Chapter 9
WHEN I WAKE, I’M no longer in bed. Instead, I find myself perched four stories above the feeder canal. The roof beneath me is shingled with clay tiles, some of which have been crushed under my dead weight.
The good news is that my sight has returned, however briefly.
The bad news: I’m up on a roof, dressed in nothing but a pair of pea green US Army issue boxer shorts, barely a few inches from dropping some sixty or seventy feet into a filthy feeder canal. That is, if I don’t hit the narrow stone pavement that runs along its opposite side.
The obvious question is screaming inside my head.
How the hell did I get up here?
The answer is that I must be sleepwalking.
I’ve never been known to sleepwalk. I can’t ever remember waking up somewhere other than where I laid my head prior to falling asleep. Be it the solid ground of an Afghan hillside or my queen-sized mattress back in Troy. So why should it start now at forty-three years old? The ultimate reason behind it must be the ultimate cause behind the blindness.
Post-traumatic stress the doctors call it.
But I’m supposed to be improving. Forgetting the war. Forgetting that little boy. I’m supposed to be making progress. Instead I’m up on a roof and I have no idea how to get down.
Then a voice.
Grace.
“Oh dear God!” she shouts. “Oh. Christ. Oh God. Don’t move, Nick. Please don’t move. Don’t. Move.”
“Good idea,” I say.
She’s standing on the small stone terrace that’s perched against the side of this old building directly outside the open French doors.

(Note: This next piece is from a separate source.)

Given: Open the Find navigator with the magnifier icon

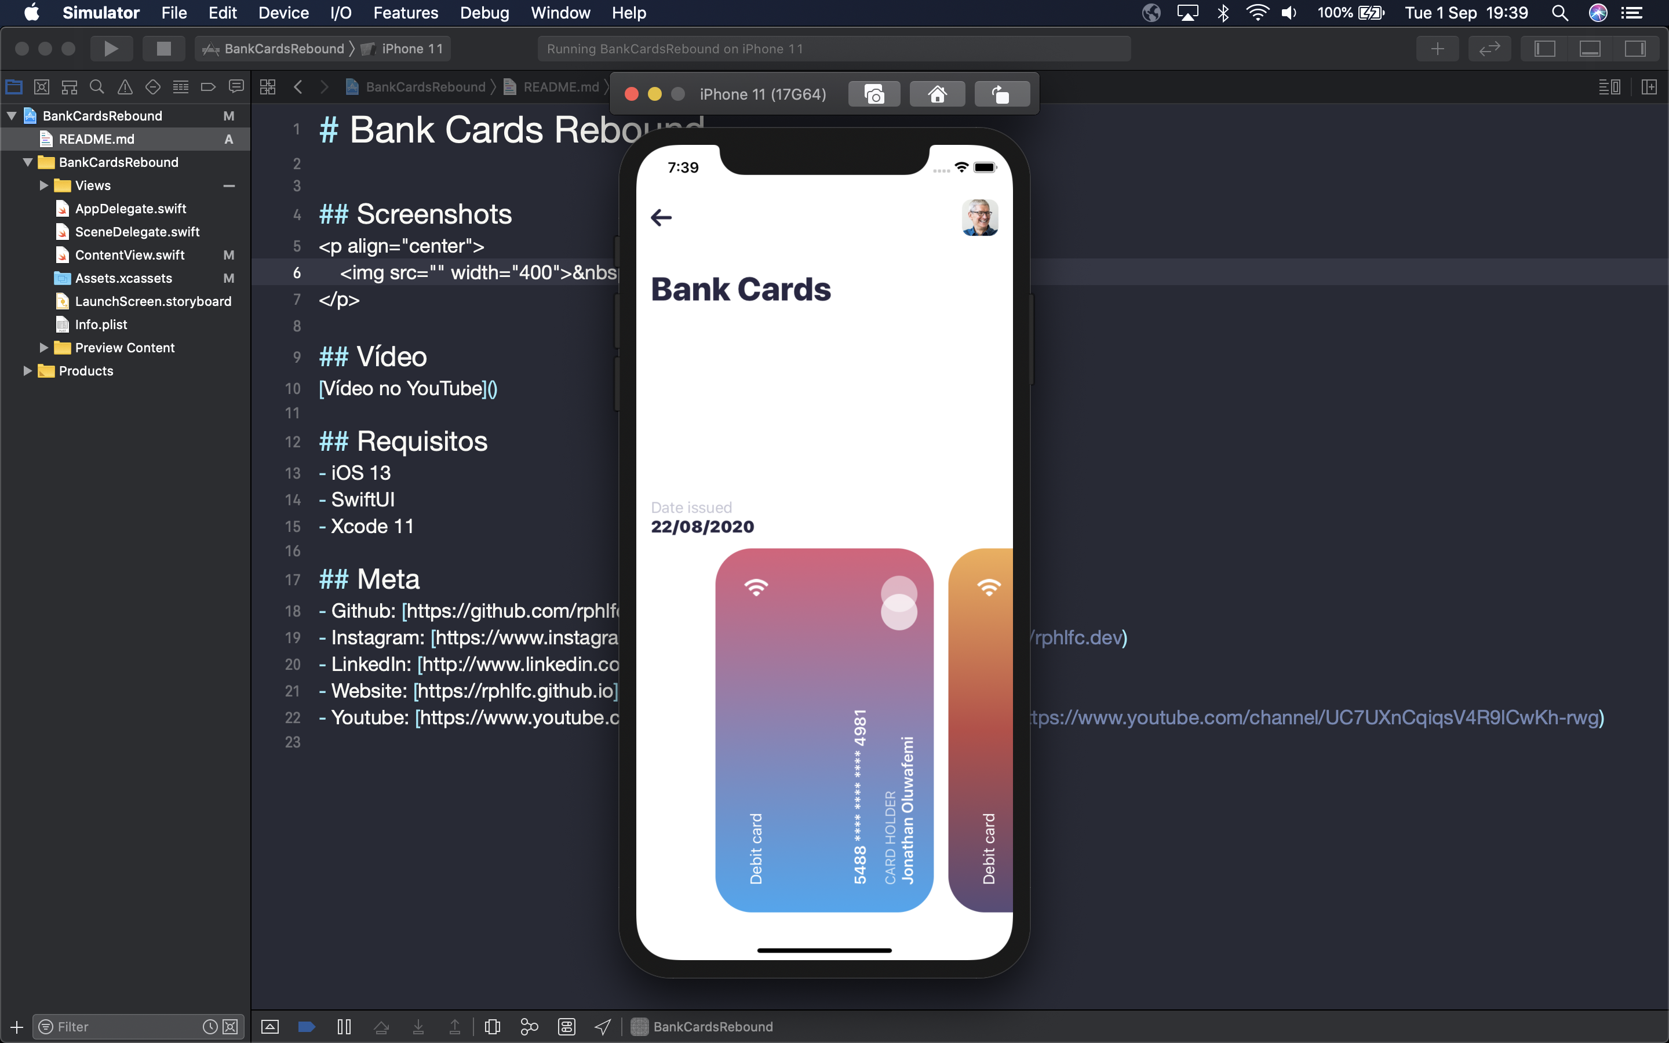Looking at the screenshot, I should [97, 86].
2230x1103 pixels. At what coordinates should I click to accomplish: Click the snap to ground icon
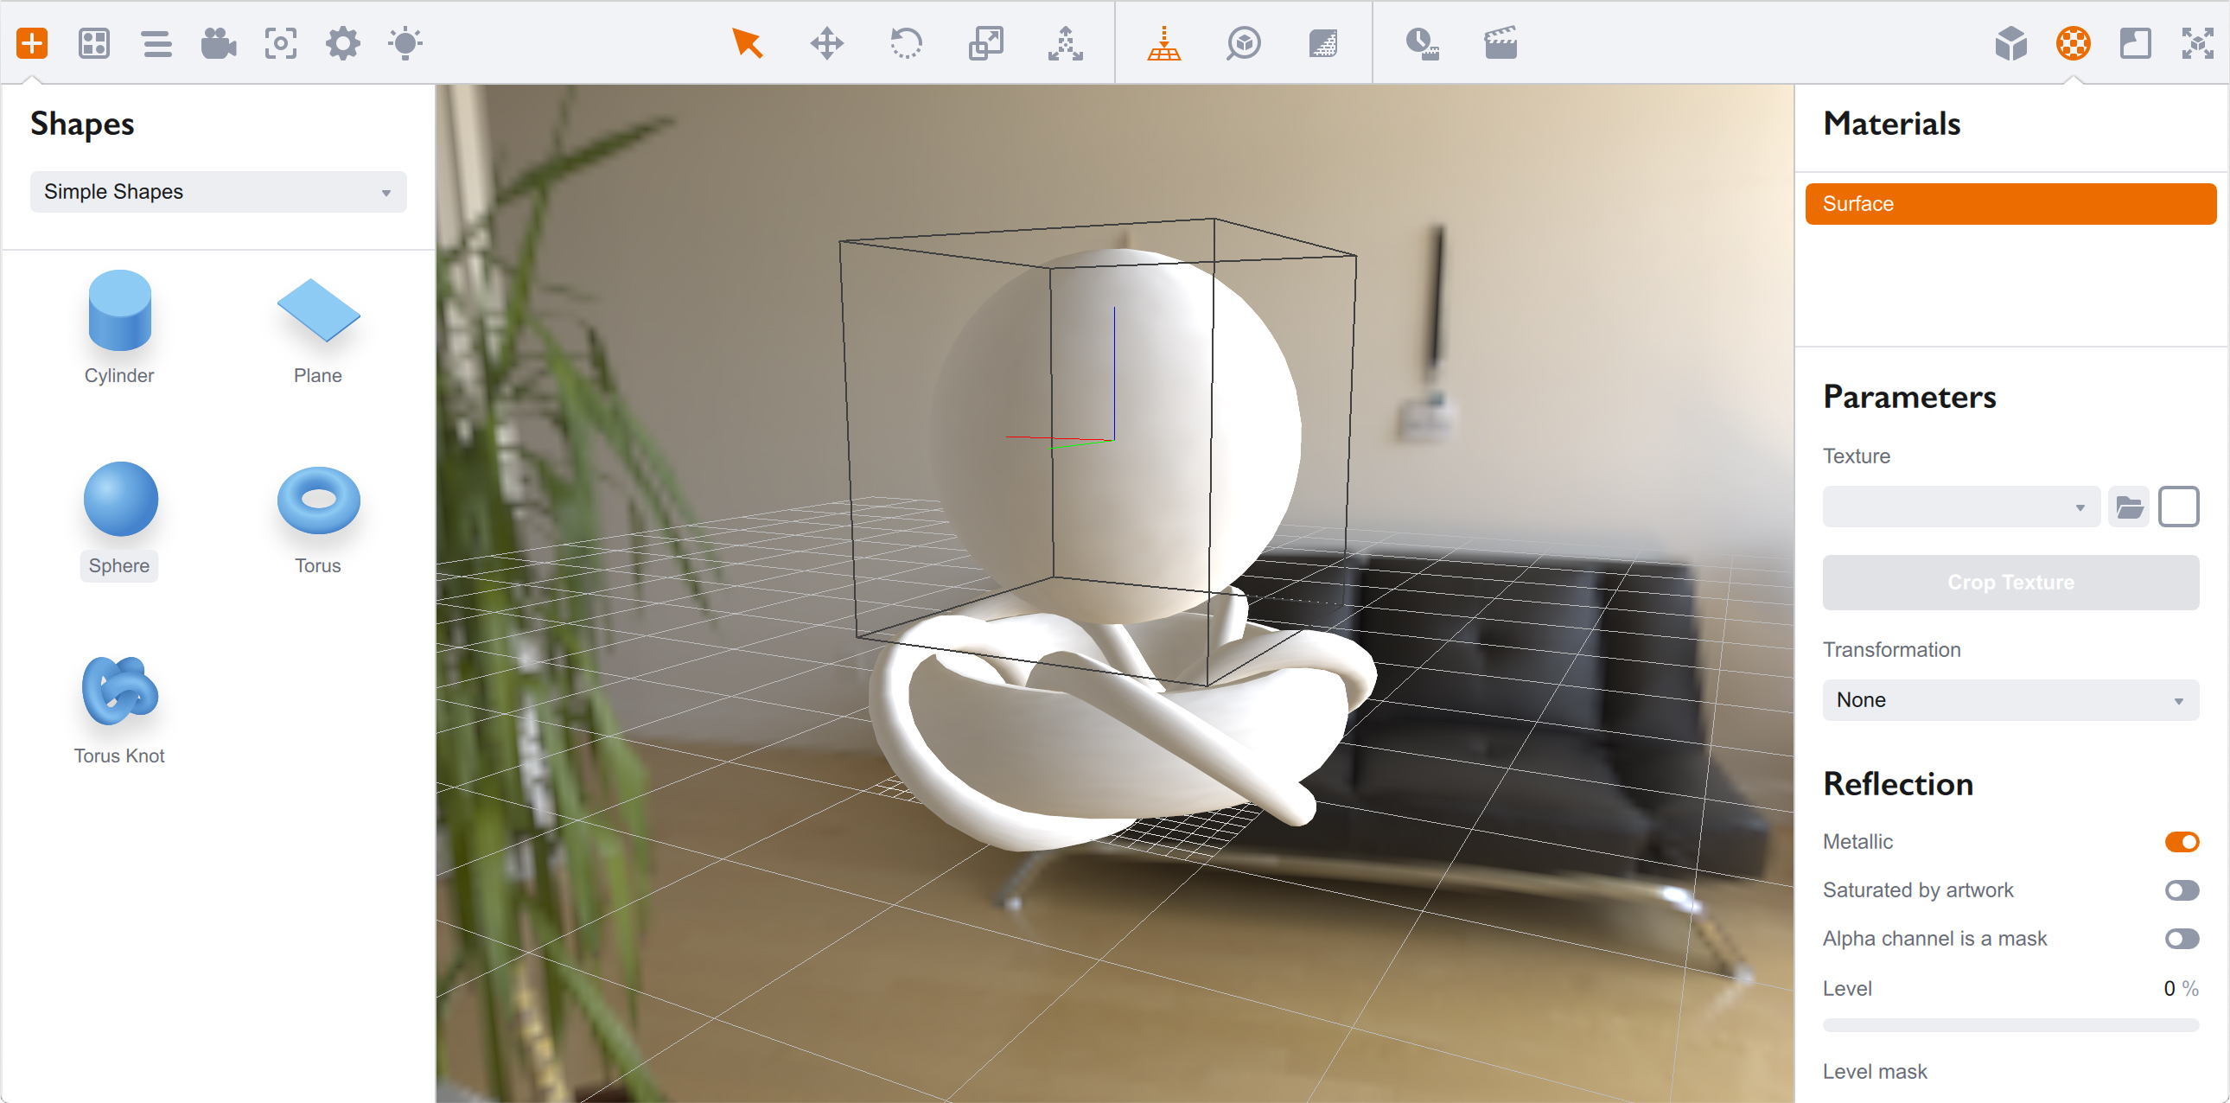click(1163, 42)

“How in the world…?” she begs.
“I’ve been asking myself the same thing, my love.”
Off in the distance, the view is spectacular. I see the Grand Canal, the early morning delivery barges coming and going from the different docking points all along the main water artery. Beyond that, and beyond the tile roofs of the buildings, I see the wide open basin and the sea and the outlying islands and a rare winter sun rising brilliant orange and warm. I see the birds. I see the sun. And it feels wonderful.
“Nick, do your eyes work?”
“Fleetingly, my dear.”
“Great. Keep joking. You’re about to end up in the bottom of that canal, and I just might be widowed before my wedding.”
“There’s always your ex-husband,” I say. “He obviously still loves you.”
I shift myself, just slightly. The tiles crumble beneath me. I begin to slide.
Grace screams.
“It’s okay!” I bark.
I’ve stopped sliding. For now.
Then, “Grace, I need your help. I’m going to try and shift my body onto my stomach so that I’m perpendicular with the edge of the roof. After that I’m going to lower my left arm and my left leg. If I can place my left foot onto the terrace railing, I can give you my left hand to hold tight. Make sense?”
“Yes, love,” she says, her voice trembling.
Gently, slowly, I extend my right arm out and lower my body onto my right side. Then I extend my right leg out so that it too rests on the clay tiles. Many of the tiles break underneath my body, sending shards of sharp clay up into my skin. It stings like dozens of needle shots. But I try and ignore the pain.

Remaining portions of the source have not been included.